▸ What is needed: Only the number is requested. Tally the lines of the data that hold the string "element".

▸ Given information:

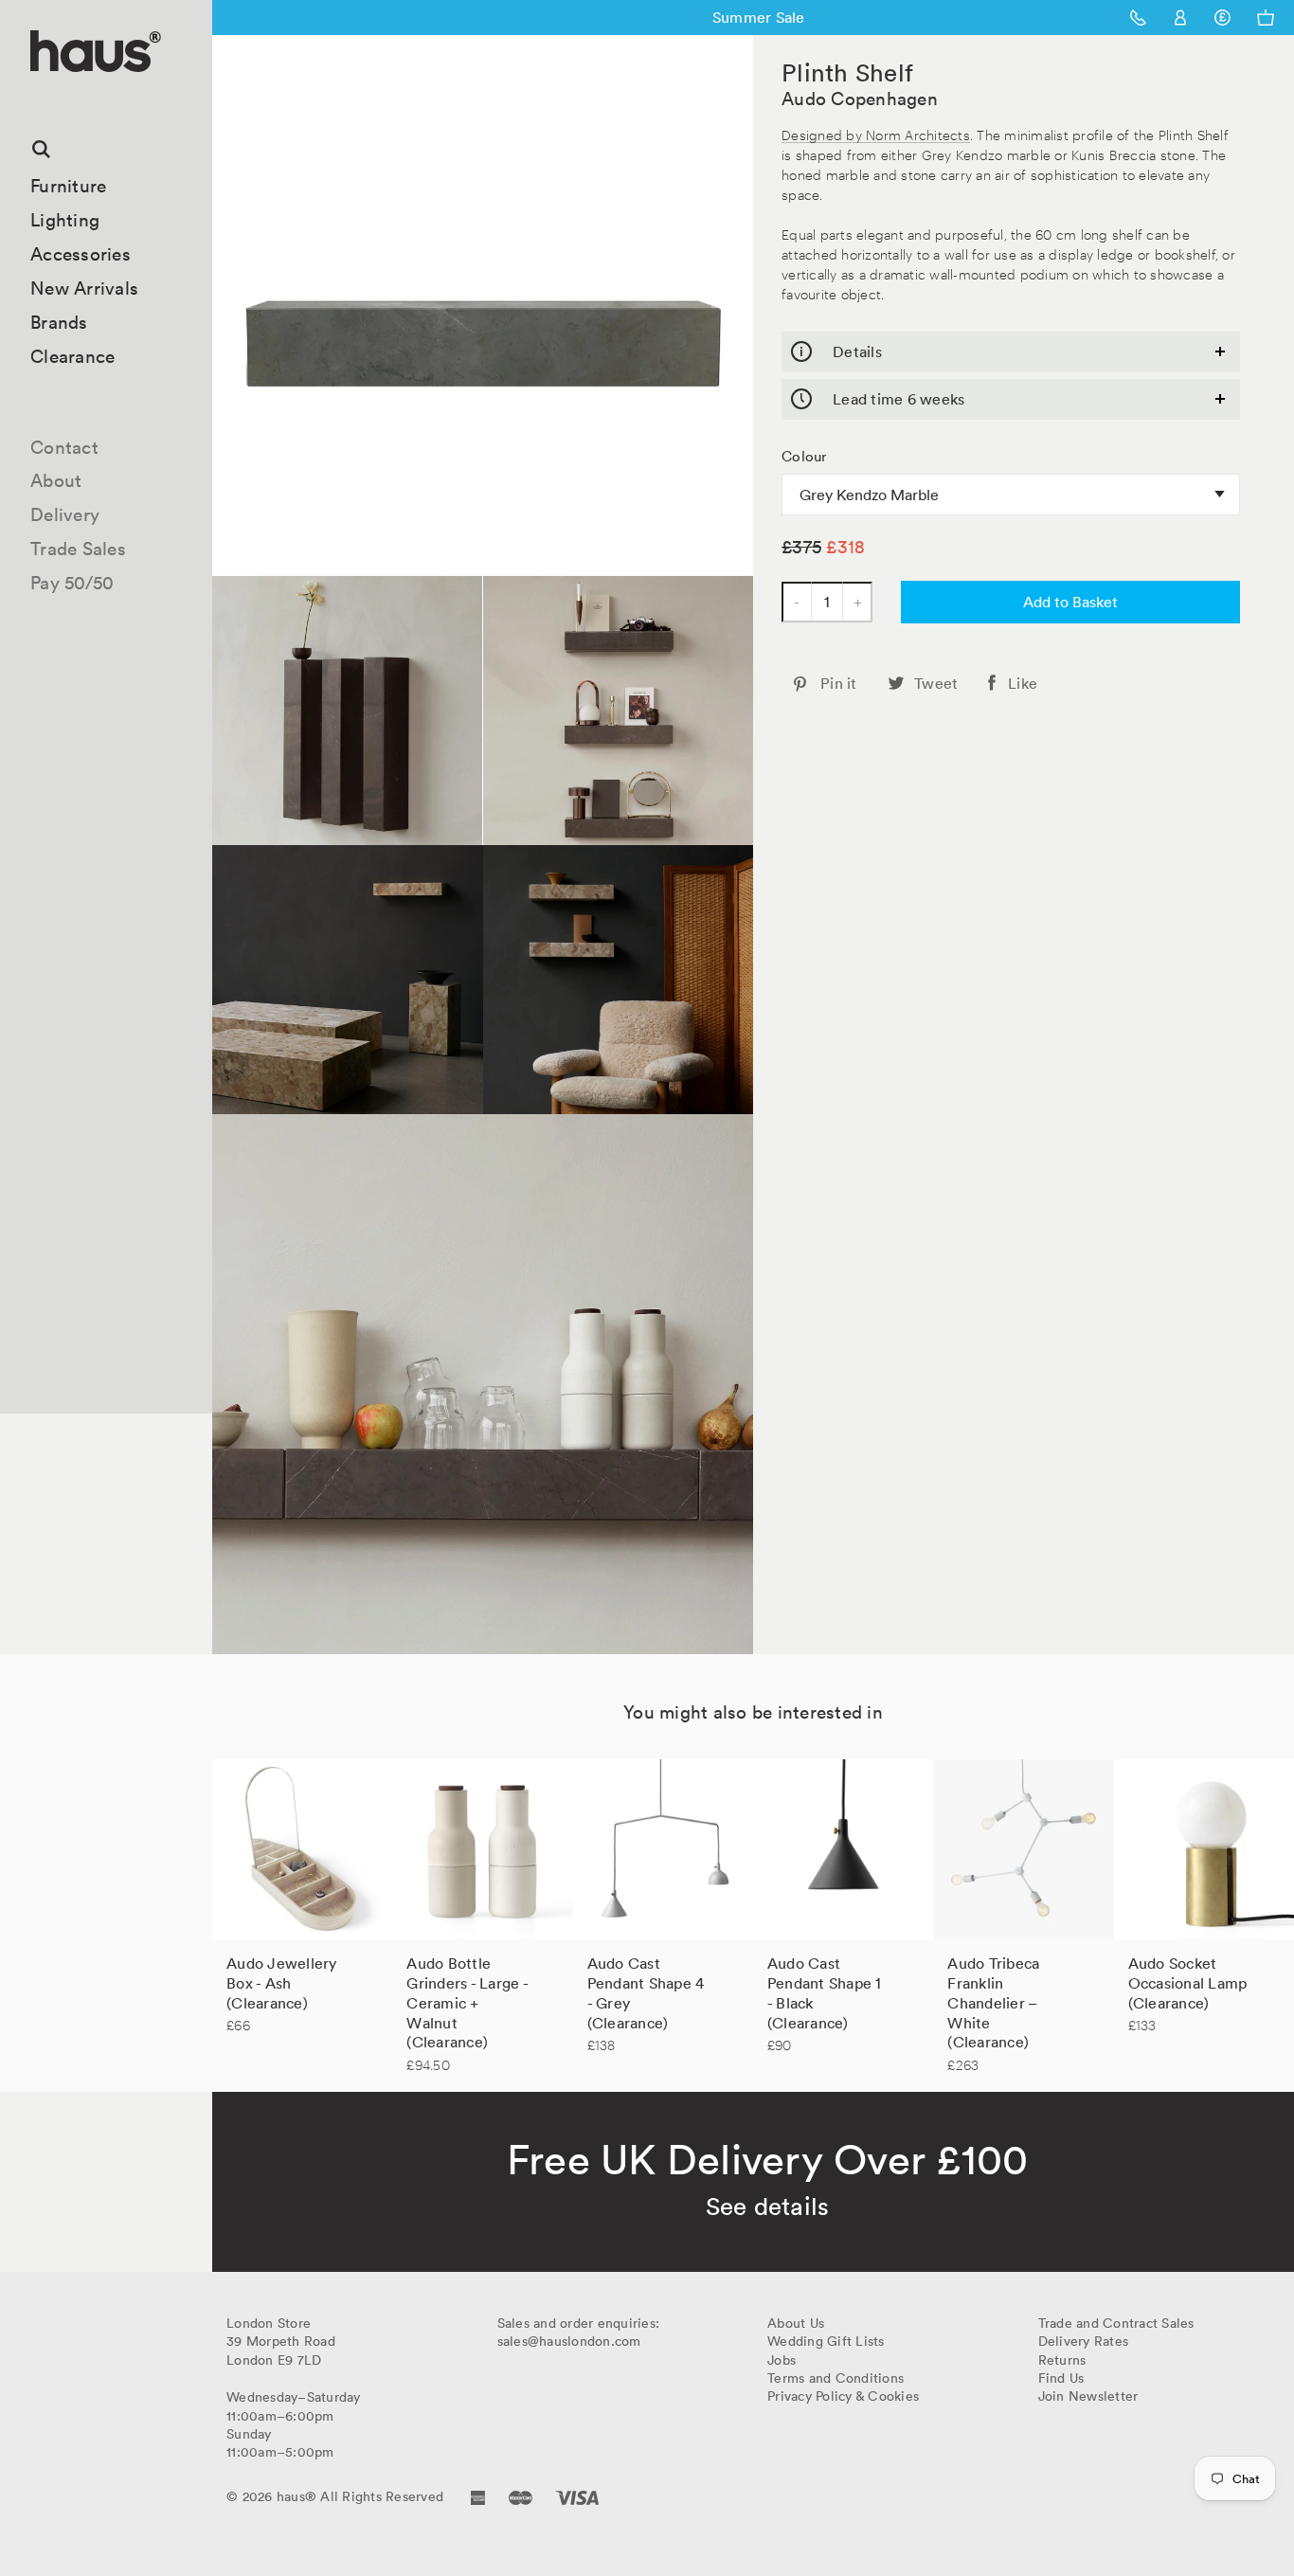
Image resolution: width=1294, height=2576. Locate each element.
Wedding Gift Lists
--
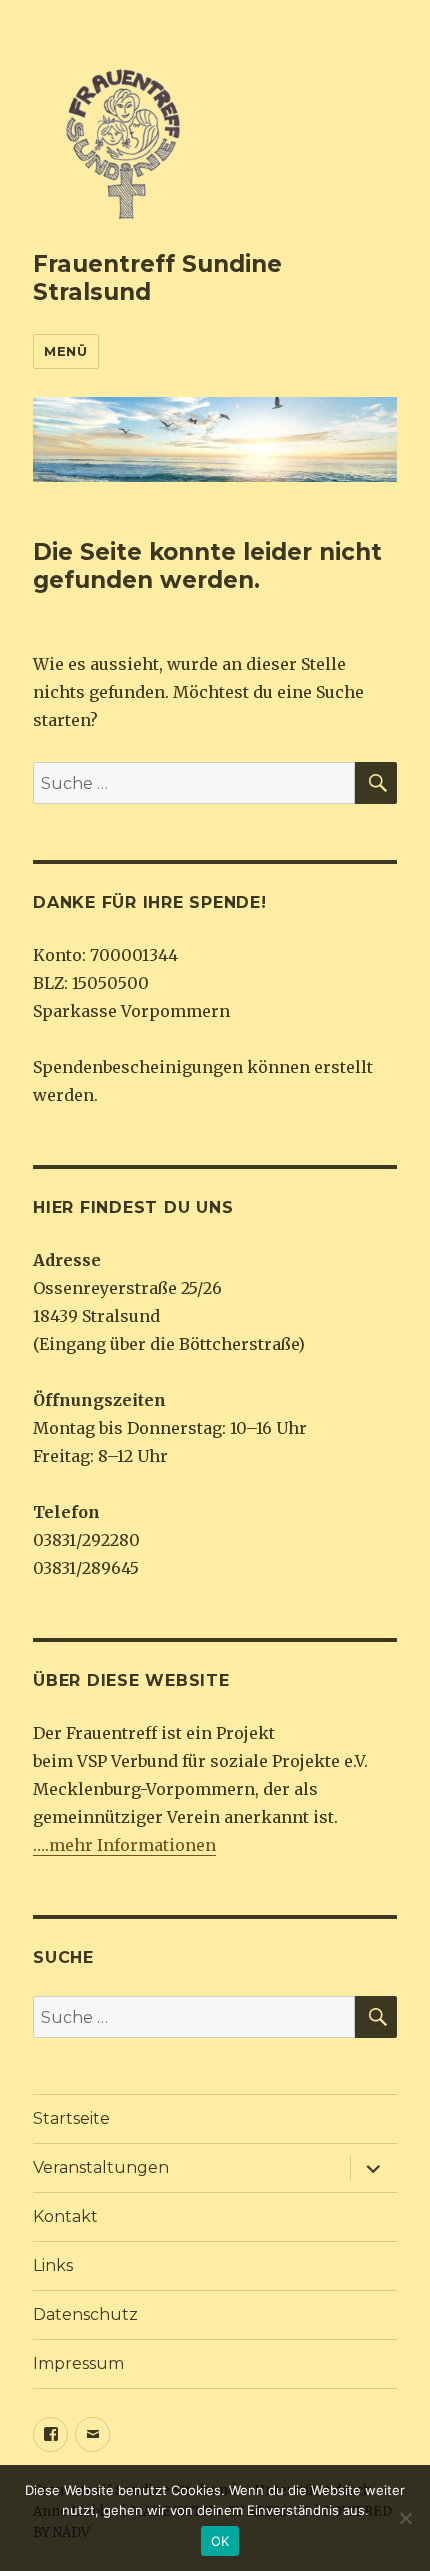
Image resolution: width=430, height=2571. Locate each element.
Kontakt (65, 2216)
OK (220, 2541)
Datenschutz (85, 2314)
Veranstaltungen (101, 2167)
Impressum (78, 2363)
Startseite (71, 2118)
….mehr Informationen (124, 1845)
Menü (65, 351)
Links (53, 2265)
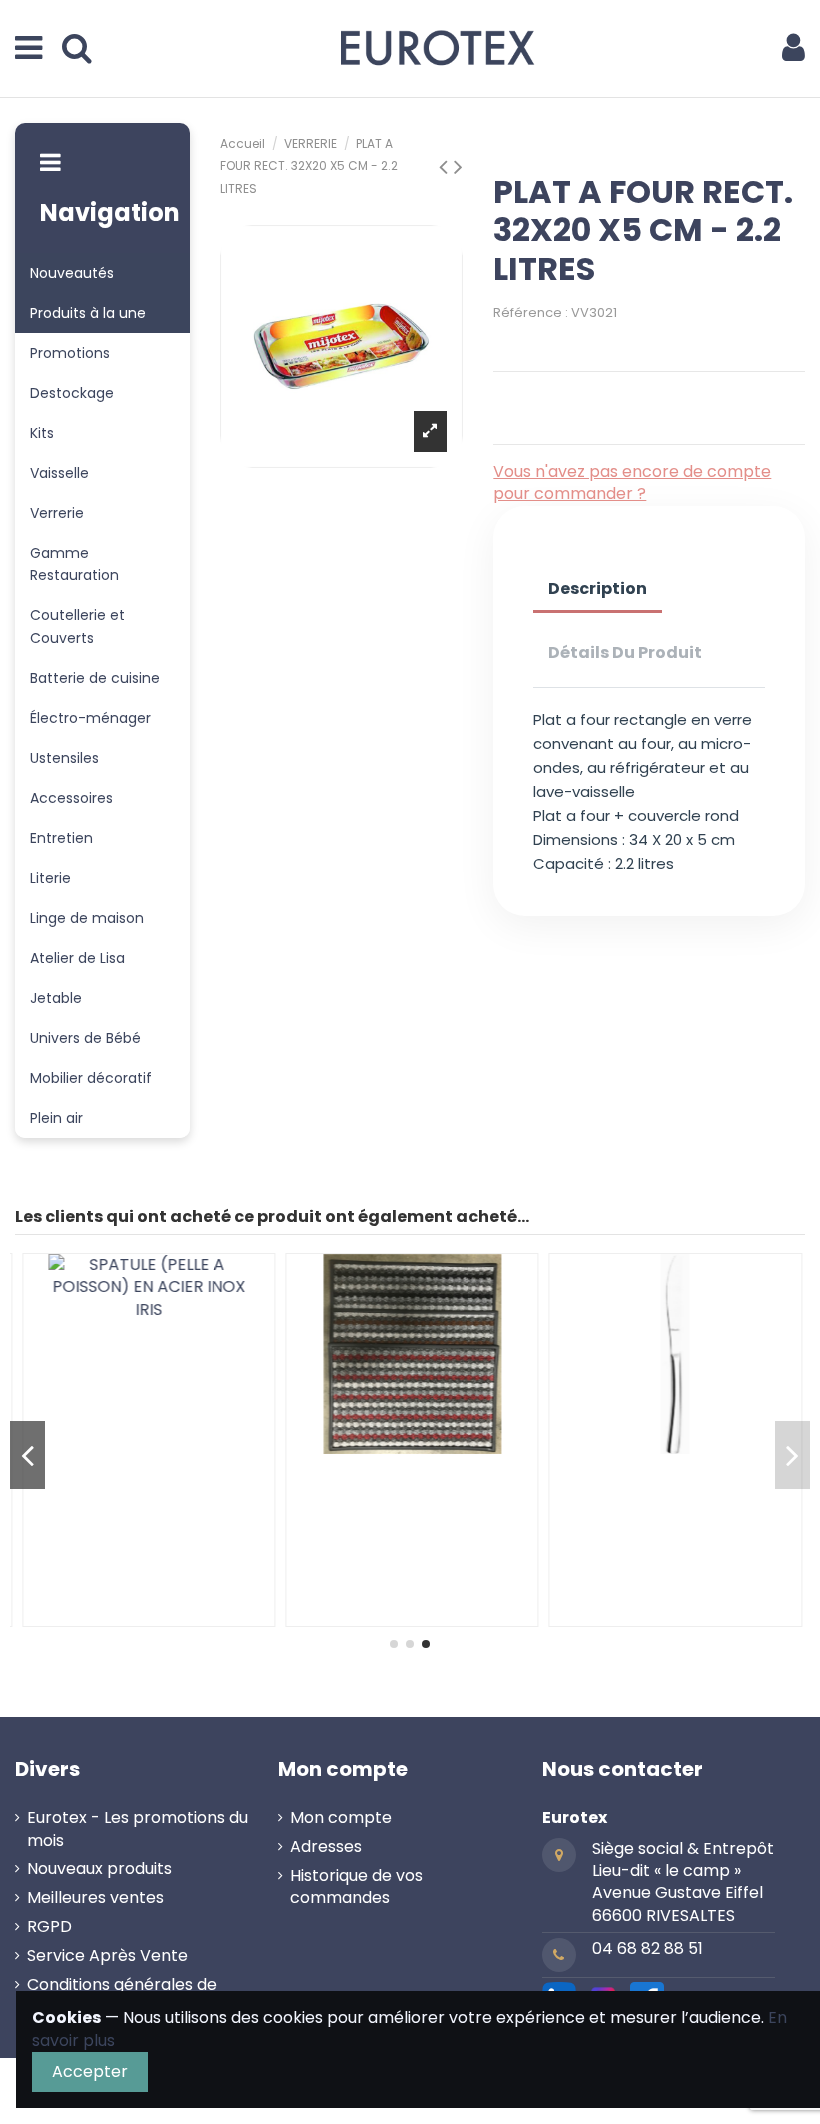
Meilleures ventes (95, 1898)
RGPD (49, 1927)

▸ Response area: 2